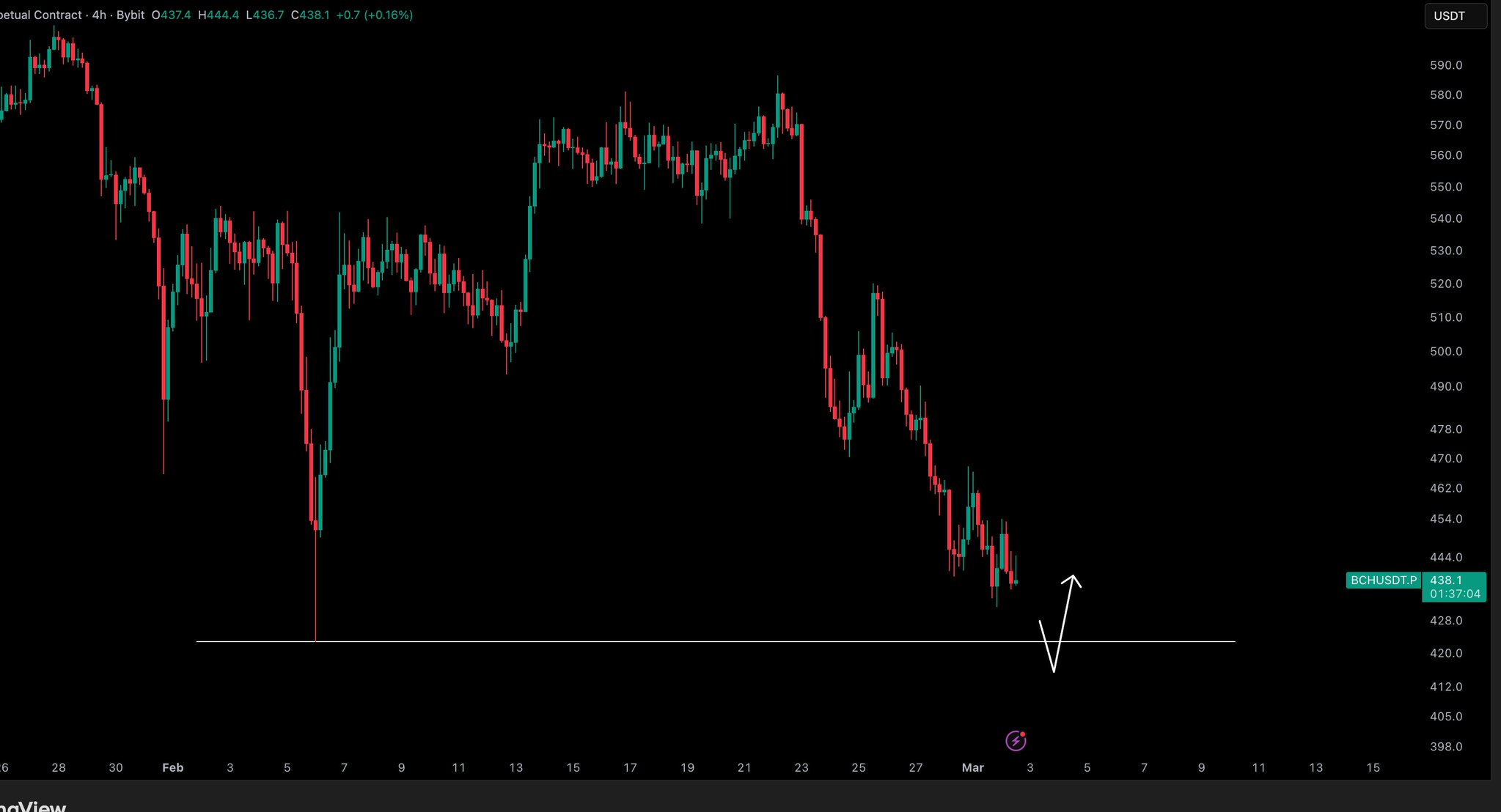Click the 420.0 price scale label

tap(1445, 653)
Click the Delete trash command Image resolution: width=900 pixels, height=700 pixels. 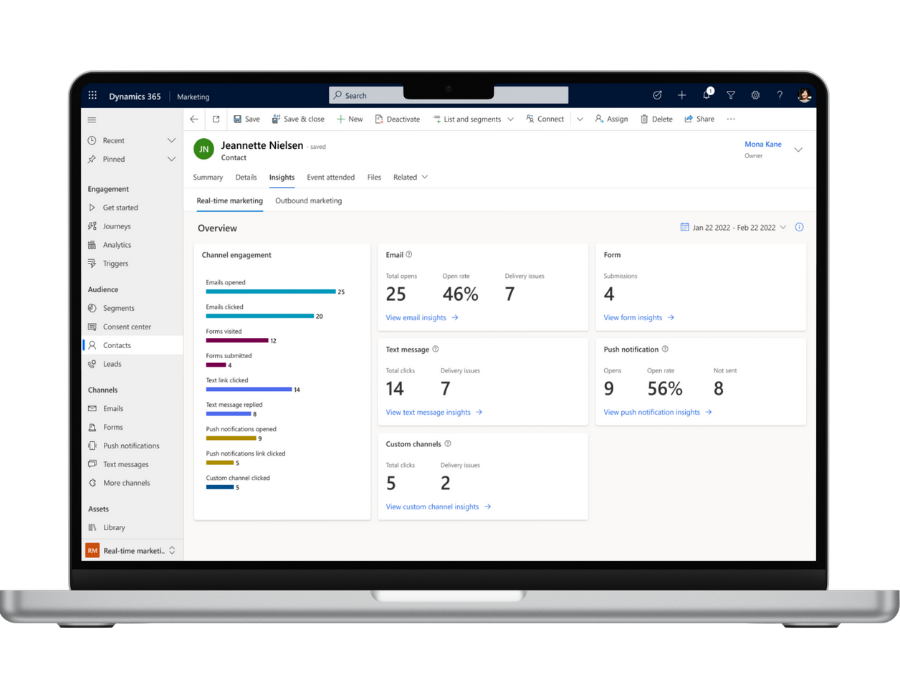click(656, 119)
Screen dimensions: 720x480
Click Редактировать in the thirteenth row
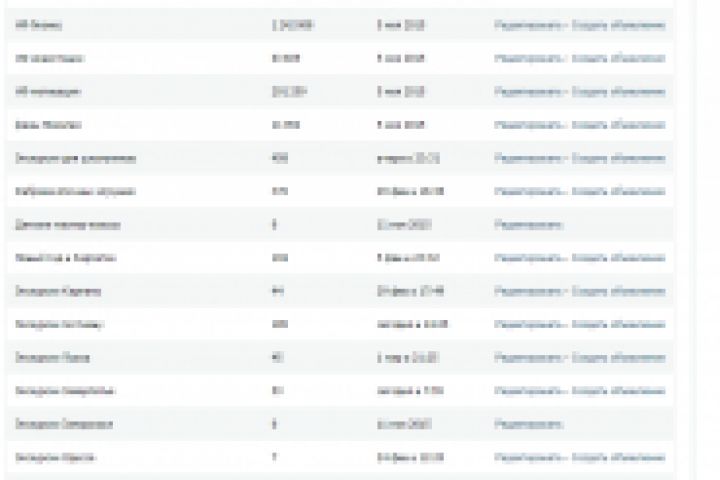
========================================
Could you turn the lines of the material into a numbered list, starting with the line containing "Screen dimensions: 720x480" and going on through the end of the material? Skip blank lines and leave the pictures out.

1. Screen dimensions: 720x480
2. Click Редактировать in the thirteenth row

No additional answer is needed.